■ TRY IT:
Copy each entry below exactly.

■ SOURCE DATA:

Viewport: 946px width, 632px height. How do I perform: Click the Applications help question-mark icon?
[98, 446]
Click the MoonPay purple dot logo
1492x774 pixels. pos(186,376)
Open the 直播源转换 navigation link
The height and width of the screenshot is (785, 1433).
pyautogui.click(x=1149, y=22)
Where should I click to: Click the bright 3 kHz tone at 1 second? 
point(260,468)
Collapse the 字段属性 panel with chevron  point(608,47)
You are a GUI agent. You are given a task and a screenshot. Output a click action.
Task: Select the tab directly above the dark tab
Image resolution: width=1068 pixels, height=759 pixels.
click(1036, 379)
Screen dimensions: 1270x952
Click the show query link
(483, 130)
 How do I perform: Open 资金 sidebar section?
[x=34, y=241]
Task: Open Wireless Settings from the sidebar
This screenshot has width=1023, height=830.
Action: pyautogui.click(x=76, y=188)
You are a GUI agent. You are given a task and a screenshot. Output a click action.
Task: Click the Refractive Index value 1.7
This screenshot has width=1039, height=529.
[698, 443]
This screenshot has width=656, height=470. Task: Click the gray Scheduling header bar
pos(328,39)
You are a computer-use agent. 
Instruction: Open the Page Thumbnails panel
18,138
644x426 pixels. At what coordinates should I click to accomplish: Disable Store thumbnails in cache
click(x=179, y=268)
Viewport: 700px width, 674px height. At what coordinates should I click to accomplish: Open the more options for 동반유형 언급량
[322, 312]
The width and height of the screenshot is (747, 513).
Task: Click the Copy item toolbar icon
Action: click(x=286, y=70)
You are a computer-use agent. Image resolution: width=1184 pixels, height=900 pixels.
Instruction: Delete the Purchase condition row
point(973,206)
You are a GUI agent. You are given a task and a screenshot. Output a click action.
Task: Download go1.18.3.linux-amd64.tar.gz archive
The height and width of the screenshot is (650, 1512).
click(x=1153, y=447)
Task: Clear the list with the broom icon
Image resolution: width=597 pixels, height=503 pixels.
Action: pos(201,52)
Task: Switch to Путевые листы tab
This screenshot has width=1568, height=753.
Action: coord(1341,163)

■ RESPONSE TO THIS TASK:
Viewport: 946px width, 632px height. How do I perform: Click the Applications help question-mark icon?
[98, 446]
Click the MoonPay purple dot logo
1492x774 pixels. pos(186,376)
Open the 直播源转换 navigation link
The height and width of the screenshot is (785, 1433).
pyautogui.click(x=1149, y=22)
Where should I click to: Click the bright 3 kHz tone at 1 second? 
point(260,468)
Collapse the 字段属性 panel with chevron  point(608,47)
You are a GUI agent. You are given a task and a screenshot. Output a click action.
Task: Select the tab directly above the dark tab
Image resolution: width=1068 pixels, height=759 pixels.
click(1036, 379)
Screen dimensions: 1270x952
Click the show query link
(483, 130)
 How do I perform: Open 资金 sidebar section?
[x=34, y=241]
Task: Open Wireless Settings from the sidebar
This screenshot has width=1023, height=830.
Action: pyautogui.click(x=76, y=188)
You are a GUI agent. You are given a task and a screenshot. Output a click action.
Task: Click the Refractive Index value 1.7
This screenshot has width=1039, height=529.
[698, 443]
This screenshot has width=656, height=470. Task: Click the gray Scheduling header bar
pos(328,39)
You are a computer-use agent. 
Instruction: Open the Page Thumbnails panel
18,138
644x426 pixels. At what coordinates should I click to accomplish: Disable Store thumbnails in cache
click(x=179, y=268)
Viewport: 700px width, 674px height. At what coordinates should I click to accomplish: Open the more options for 동반유형 언급량
[322, 312]
The width and height of the screenshot is (747, 513).
Task: Click the Copy item toolbar icon
Action: click(x=286, y=70)
You are a computer-use agent. Image resolution: width=1184 pixels, height=900 pixels.
Instruction: Delete the Purchase condition row
point(973,206)
You are a GUI agent. You are given a task and a screenshot. Output a click action.
Task: Download go1.18.3.linux-amd64.tar.gz archive
The height and width of the screenshot is (650, 1512).
click(x=1153, y=447)
Task: Clear the list with the broom icon
Image resolution: width=597 pixels, height=503 pixels.
Action: pos(201,52)
Task: Switch to Путевые листы tab
This screenshot has width=1568, height=753.
Action: coord(1341,163)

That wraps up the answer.